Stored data
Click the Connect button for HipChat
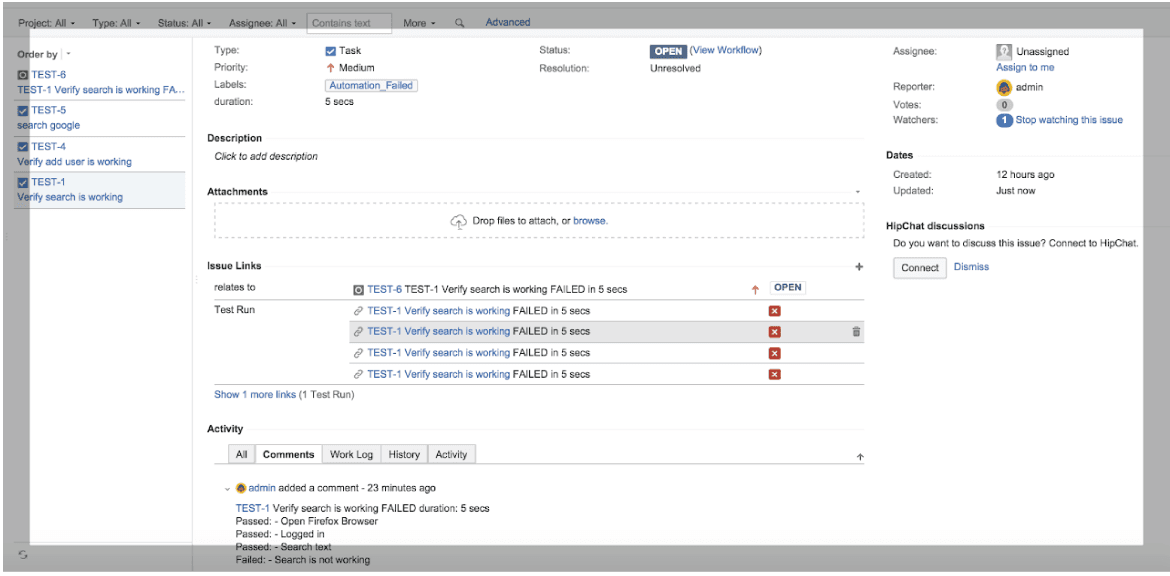The image size is (1170, 576). (919, 268)
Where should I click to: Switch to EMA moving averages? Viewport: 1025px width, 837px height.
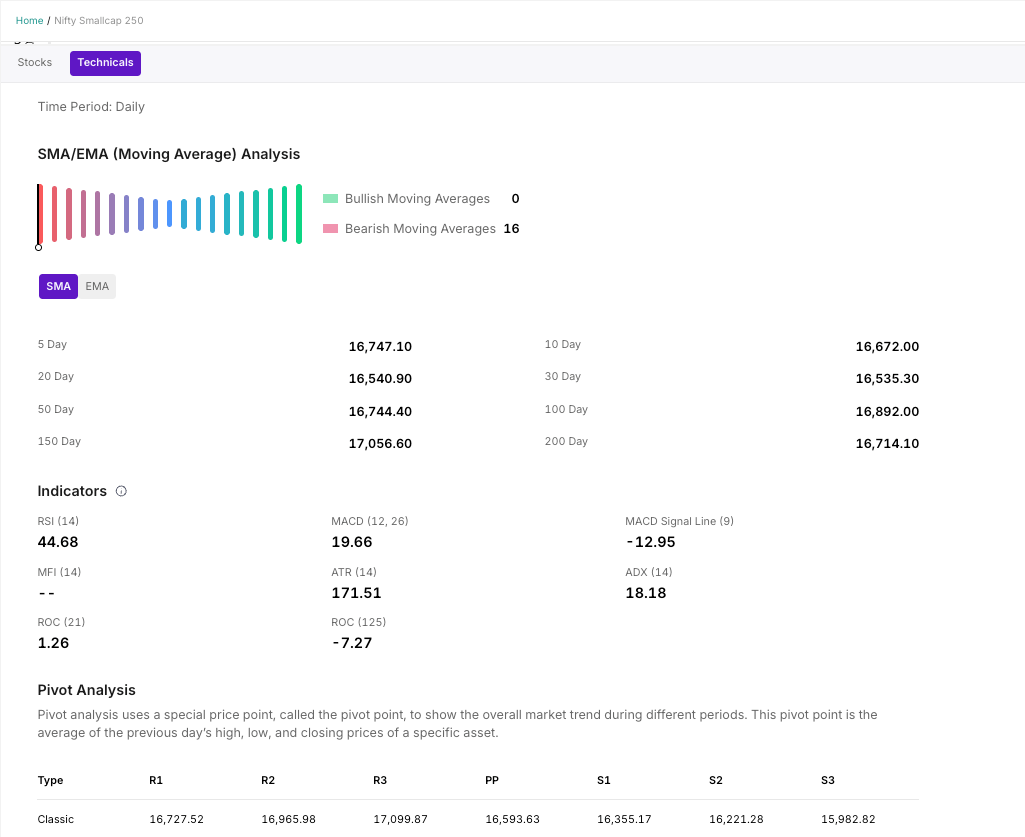tap(97, 287)
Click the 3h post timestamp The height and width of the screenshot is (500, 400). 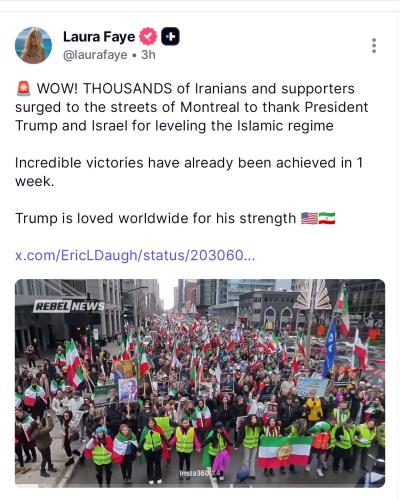pos(148,55)
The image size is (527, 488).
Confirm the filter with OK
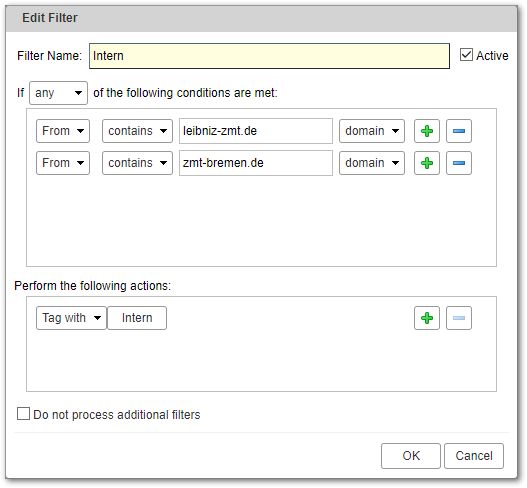(411, 456)
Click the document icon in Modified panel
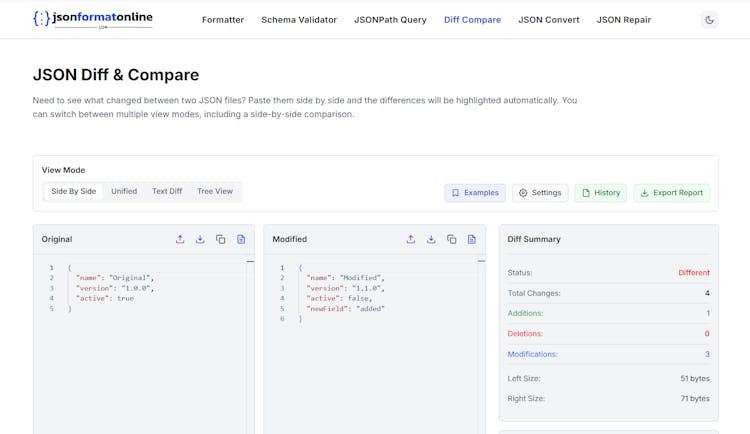The width and height of the screenshot is (750, 434). pos(472,240)
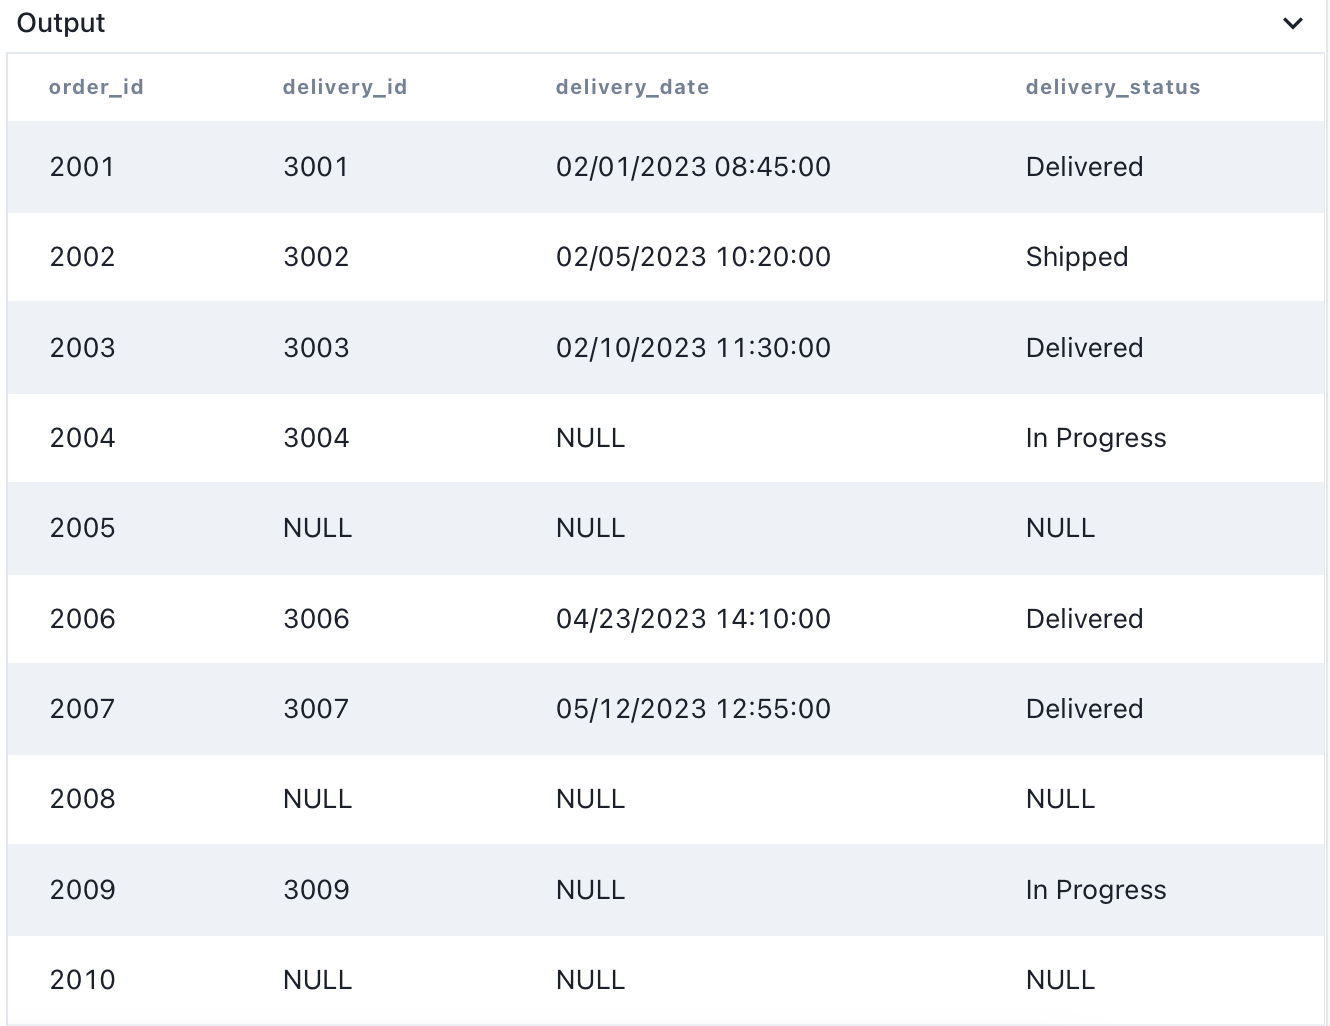Click the date 05/12/2023 12:55:00
The width and height of the screenshot is (1330, 1026).
click(x=693, y=709)
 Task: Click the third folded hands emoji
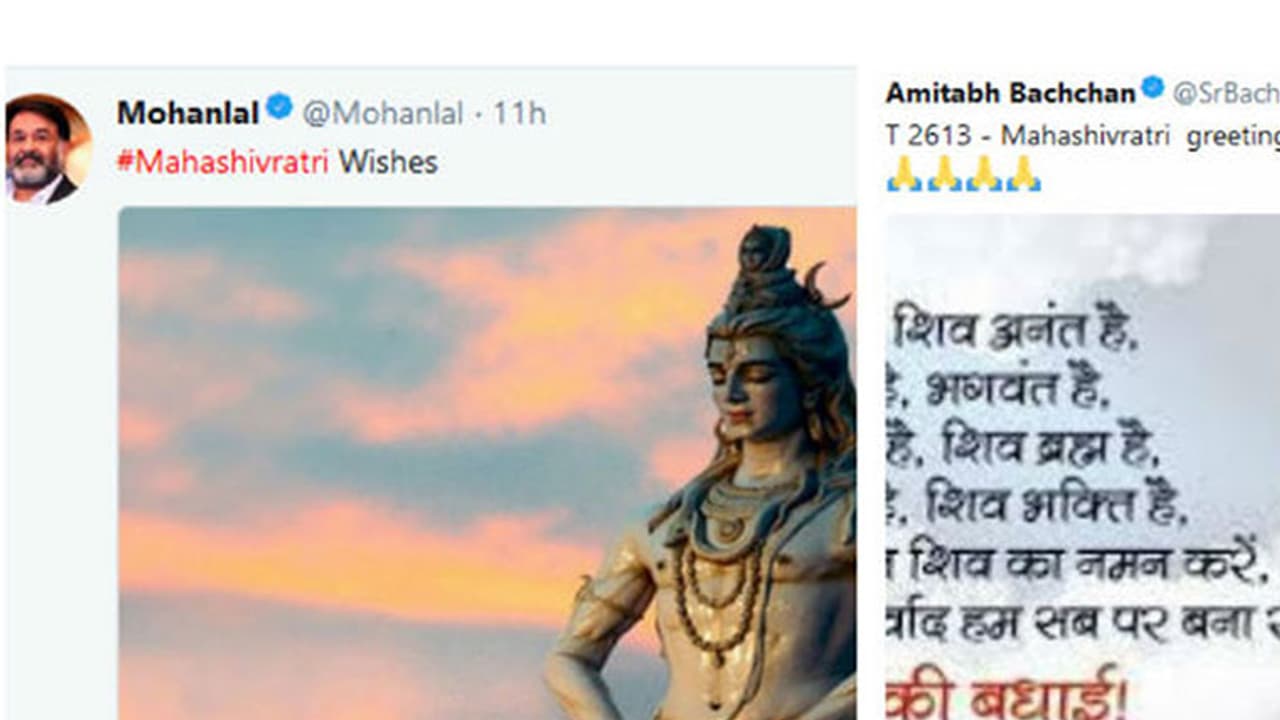[984, 174]
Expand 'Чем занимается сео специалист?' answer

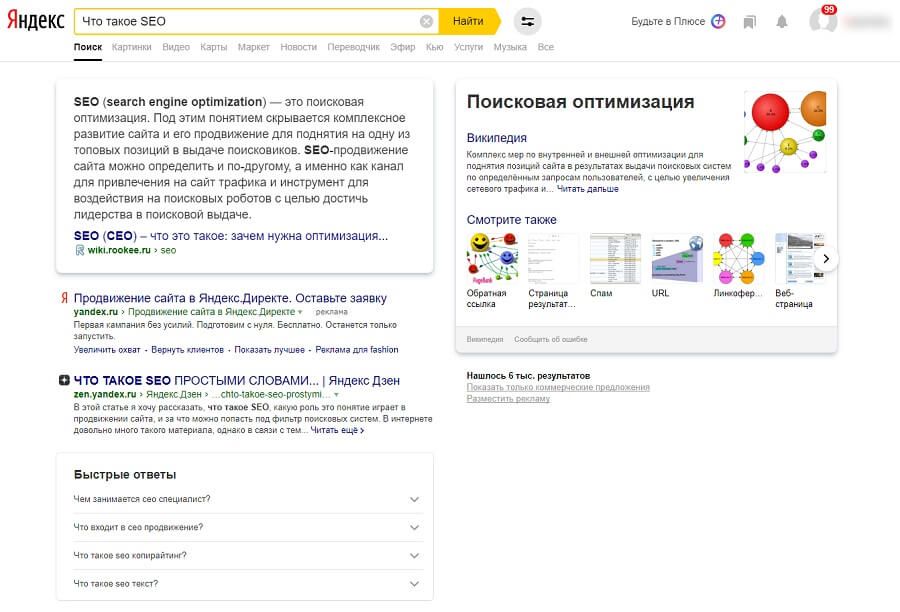point(414,499)
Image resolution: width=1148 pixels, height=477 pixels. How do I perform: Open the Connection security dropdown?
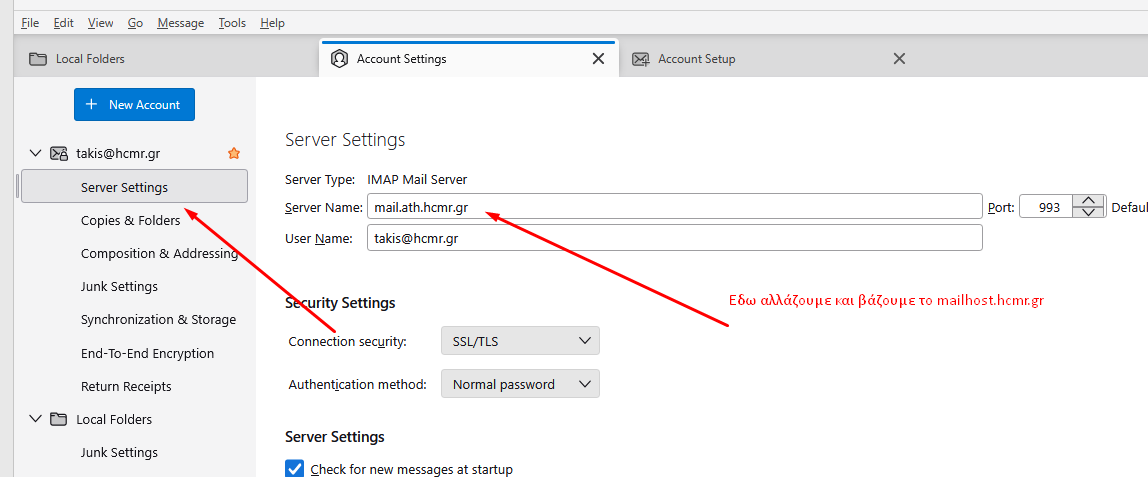[521, 341]
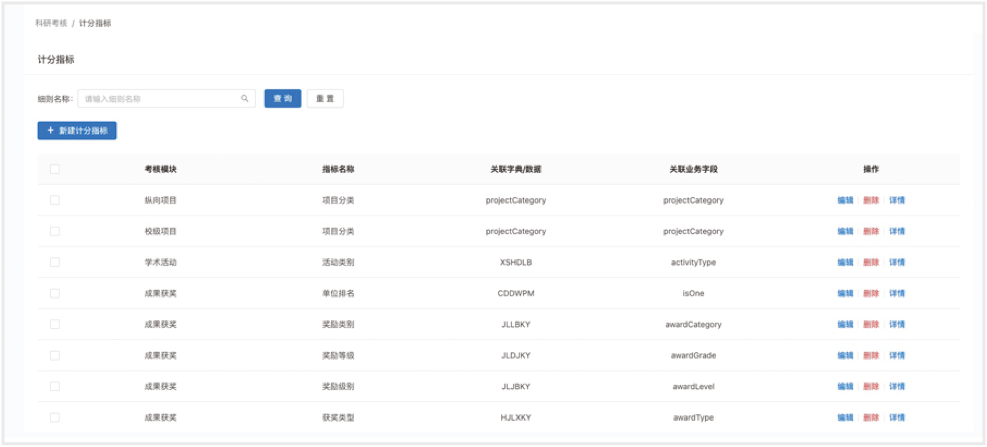This screenshot has height=447, width=987.
Task: Delete the 奖励类别 indicator
Action: tap(871, 324)
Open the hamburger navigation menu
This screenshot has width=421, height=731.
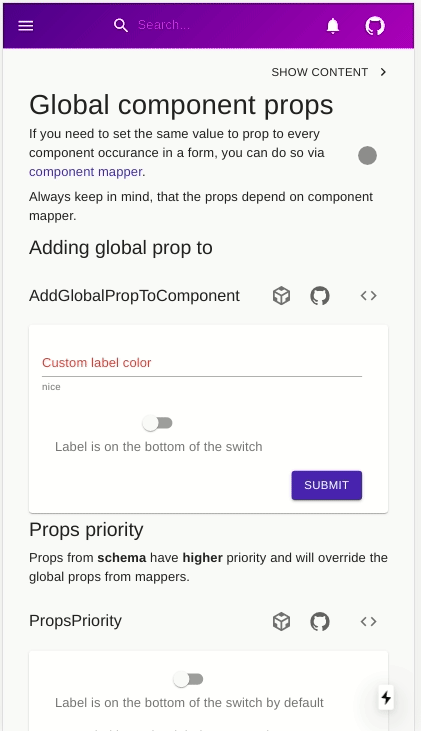26,26
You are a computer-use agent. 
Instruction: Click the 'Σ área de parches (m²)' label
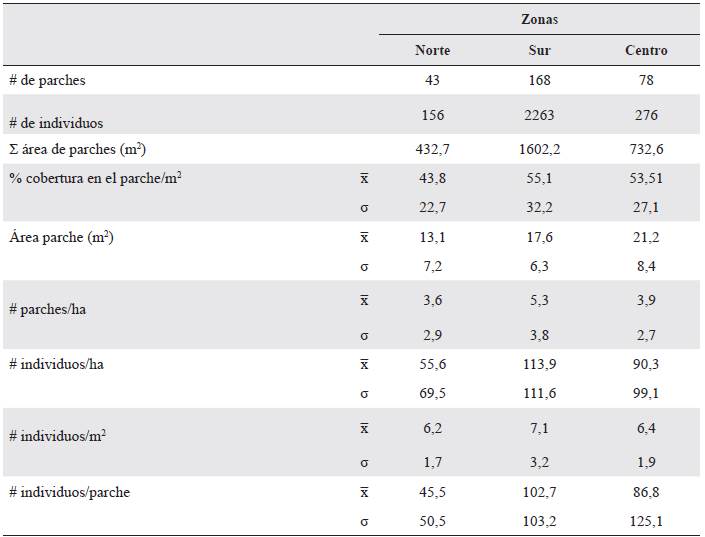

(PROBLEM DETAILS) In the records above, find the line containing "The image size is (527, 488)." and the line containing "You are a computer-use agent.", then give both of them again word for word along with every line between. Omit any pictures.

(EXPECTED OUTPUT)
The image size is (527, 488).
Confirm the filter with OK
(411, 456)
Click the document icon in Modified panel
The width and height of the screenshot is (750, 434). pos(472,240)
Click the date 05/12/2023 12:55:00
The width and height of the screenshot is (1330, 1026).
click(x=693, y=709)
 Task: Click the third folded hands emoji
[984, 174]
Expand 'Чем занимается сео специалист?' answer

point(414,499)
Image resolution: width=1148 pixels, height=477 pixels. How do I perform: Open the Connection security dropdown?
[521, 341]
This screenshot has height=447, width=987.
Task: Delete the 奖励类别 indicator
Action: tap(871, 324)
Open the hamburger navigation menu
This screenshot has width=421, height=731.
26,26
You are a computer-use agent. 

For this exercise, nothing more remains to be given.